**To do**
Reproduce exactly the lines below, from the first through the one containing "[button] (711, 27)", and nothing more.
________________________________________
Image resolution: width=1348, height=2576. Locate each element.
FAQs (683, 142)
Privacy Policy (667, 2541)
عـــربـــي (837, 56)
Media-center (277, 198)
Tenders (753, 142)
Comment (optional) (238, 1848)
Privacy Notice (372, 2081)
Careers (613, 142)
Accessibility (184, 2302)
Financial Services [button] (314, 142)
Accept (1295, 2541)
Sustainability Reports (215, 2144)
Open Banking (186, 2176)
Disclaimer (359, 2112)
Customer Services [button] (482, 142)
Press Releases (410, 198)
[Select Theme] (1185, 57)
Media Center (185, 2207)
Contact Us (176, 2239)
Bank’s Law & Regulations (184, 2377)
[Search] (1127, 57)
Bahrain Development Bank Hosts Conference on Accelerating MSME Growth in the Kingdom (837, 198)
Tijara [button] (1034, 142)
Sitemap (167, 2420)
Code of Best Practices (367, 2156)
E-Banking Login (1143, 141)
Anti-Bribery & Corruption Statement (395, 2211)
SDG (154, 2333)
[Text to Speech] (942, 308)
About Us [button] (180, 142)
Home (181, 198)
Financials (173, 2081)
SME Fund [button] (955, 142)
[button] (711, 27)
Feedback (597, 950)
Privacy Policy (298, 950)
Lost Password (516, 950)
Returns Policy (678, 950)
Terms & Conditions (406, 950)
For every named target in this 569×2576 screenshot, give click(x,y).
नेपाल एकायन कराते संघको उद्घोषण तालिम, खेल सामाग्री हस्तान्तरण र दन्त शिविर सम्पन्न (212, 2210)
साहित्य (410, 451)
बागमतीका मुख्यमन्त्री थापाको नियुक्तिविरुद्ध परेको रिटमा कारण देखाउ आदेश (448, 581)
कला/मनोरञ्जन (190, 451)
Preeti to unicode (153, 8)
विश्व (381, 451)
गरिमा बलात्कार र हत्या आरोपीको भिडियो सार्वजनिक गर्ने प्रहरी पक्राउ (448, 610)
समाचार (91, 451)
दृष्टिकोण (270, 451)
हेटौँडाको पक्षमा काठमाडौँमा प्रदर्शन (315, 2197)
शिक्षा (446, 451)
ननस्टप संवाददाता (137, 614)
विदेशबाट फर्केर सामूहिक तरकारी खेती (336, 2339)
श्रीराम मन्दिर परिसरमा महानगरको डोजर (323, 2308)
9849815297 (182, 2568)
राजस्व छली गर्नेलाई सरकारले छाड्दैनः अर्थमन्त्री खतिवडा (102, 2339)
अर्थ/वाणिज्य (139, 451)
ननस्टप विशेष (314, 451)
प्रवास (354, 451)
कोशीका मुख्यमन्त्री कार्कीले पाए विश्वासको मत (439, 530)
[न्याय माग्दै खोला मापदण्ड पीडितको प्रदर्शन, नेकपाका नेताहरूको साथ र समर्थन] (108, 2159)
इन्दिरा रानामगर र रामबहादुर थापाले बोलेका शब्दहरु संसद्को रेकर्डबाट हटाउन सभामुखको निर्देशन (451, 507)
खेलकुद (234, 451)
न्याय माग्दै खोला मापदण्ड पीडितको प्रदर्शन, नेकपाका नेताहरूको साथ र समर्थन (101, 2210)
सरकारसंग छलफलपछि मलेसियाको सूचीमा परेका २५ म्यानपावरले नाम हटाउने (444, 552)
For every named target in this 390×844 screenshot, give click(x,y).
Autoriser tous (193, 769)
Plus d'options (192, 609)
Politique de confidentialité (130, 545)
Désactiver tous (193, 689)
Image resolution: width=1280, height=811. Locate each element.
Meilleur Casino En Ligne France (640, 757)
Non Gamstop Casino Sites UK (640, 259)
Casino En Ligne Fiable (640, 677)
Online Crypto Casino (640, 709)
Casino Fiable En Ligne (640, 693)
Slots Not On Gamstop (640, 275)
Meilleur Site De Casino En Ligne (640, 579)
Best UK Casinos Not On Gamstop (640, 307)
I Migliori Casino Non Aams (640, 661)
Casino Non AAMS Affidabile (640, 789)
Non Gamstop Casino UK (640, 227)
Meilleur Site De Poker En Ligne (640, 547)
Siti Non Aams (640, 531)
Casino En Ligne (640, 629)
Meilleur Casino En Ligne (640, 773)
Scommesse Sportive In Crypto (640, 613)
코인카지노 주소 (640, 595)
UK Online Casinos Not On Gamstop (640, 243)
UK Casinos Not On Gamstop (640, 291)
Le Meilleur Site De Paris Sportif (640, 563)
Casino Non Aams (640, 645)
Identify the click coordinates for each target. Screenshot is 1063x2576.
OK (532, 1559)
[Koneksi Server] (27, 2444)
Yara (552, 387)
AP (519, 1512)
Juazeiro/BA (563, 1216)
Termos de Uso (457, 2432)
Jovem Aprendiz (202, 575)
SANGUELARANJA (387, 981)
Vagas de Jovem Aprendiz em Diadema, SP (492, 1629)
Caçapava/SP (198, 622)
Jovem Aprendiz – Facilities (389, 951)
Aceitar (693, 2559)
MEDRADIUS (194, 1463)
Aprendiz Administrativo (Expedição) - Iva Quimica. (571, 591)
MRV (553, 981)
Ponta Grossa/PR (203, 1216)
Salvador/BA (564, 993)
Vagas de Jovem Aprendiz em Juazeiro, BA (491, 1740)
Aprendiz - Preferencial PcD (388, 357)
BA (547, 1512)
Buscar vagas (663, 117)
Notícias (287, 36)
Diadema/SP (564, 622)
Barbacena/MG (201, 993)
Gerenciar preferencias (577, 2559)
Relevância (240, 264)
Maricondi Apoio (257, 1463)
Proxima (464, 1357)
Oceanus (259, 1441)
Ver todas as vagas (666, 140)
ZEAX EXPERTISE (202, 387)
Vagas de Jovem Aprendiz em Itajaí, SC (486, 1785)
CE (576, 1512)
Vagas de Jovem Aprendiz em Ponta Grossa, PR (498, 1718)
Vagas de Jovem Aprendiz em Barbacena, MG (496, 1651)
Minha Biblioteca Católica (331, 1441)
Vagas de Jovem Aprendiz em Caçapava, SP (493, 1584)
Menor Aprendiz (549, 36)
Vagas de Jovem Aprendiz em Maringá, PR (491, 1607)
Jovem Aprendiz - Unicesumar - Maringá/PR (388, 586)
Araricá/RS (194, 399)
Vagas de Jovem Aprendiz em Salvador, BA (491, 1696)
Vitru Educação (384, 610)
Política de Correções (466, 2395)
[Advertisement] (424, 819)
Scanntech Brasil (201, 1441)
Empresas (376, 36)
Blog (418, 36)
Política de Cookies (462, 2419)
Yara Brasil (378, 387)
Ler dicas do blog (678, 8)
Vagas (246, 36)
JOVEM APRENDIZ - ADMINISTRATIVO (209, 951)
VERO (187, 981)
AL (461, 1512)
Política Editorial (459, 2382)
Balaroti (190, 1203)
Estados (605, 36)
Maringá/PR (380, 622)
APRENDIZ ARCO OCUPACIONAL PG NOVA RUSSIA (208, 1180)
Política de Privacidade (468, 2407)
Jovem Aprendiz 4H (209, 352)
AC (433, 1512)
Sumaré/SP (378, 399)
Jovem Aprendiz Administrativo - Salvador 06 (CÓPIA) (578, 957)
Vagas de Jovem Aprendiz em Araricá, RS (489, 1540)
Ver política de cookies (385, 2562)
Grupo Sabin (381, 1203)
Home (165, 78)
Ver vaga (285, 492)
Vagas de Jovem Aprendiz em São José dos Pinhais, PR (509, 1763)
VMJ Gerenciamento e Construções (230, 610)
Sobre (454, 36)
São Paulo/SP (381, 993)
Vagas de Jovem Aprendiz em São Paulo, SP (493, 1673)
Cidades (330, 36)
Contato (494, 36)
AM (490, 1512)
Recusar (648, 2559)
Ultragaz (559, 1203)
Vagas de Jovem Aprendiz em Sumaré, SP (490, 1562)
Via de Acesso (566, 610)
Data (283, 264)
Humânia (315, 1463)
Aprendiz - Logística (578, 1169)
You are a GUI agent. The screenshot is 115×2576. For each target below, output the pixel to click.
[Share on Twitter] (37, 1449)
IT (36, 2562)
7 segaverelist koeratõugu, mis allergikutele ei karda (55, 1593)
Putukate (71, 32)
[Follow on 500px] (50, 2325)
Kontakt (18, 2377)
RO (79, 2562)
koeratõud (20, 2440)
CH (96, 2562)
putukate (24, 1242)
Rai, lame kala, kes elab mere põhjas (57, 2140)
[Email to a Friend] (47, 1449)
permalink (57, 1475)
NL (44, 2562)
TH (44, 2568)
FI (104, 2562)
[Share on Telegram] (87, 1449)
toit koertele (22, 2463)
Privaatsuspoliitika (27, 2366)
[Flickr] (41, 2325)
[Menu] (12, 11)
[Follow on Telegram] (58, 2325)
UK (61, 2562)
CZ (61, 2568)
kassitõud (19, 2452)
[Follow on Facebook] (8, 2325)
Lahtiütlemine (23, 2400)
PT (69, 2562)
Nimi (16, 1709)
________________________________________
**Solution below**
Image resolution: width=1348, height=2576. Locate each element.
FAQs (683, 142)
Privacy Policy (667, 2541)
عـــربـــي (837, 56)
Media-center (277, 198)
Tenders (753, 142)
Comment (optional) (238, 1848)
Privacy Notice (372, 2081)
Careers (613, 142)
Accessibility (184, 2302)
Financial Services [button] (314, 142)
Accept (1295, 2541)
Sustainability Reports (215, 2144)
Open Banking (186, 2176)
Disclaimer (359, 2112)
Customer Services [button] (482, 142)
Press Releases (410, 198)
[Select Theme] (1185, 57)
Media Center (185, 2207)
Contact Us (176, 2239)
Bank’s Law & Regulations (184, 2377)
[Search] (1127, 57)
Bahrain Development Bank Hosts Conference on Accelerating MSME Growth in the Kingdom (837, 198)
Tijara [button] (1034, 142)
Sitemap (167, 2420)
Code of Best Practices (367, 2156)
E-Banking Login (1143, 141)
Anti-Bribery & Corruption Statement (395, 2211)
SDG (154, 2333)
[Text to Speech] (942, 308)
About Us [button] (180, 142)
Home (181, 198)
Financials (173, 2081)
SME Fund [button] (955, 142)
[button] (711, 27)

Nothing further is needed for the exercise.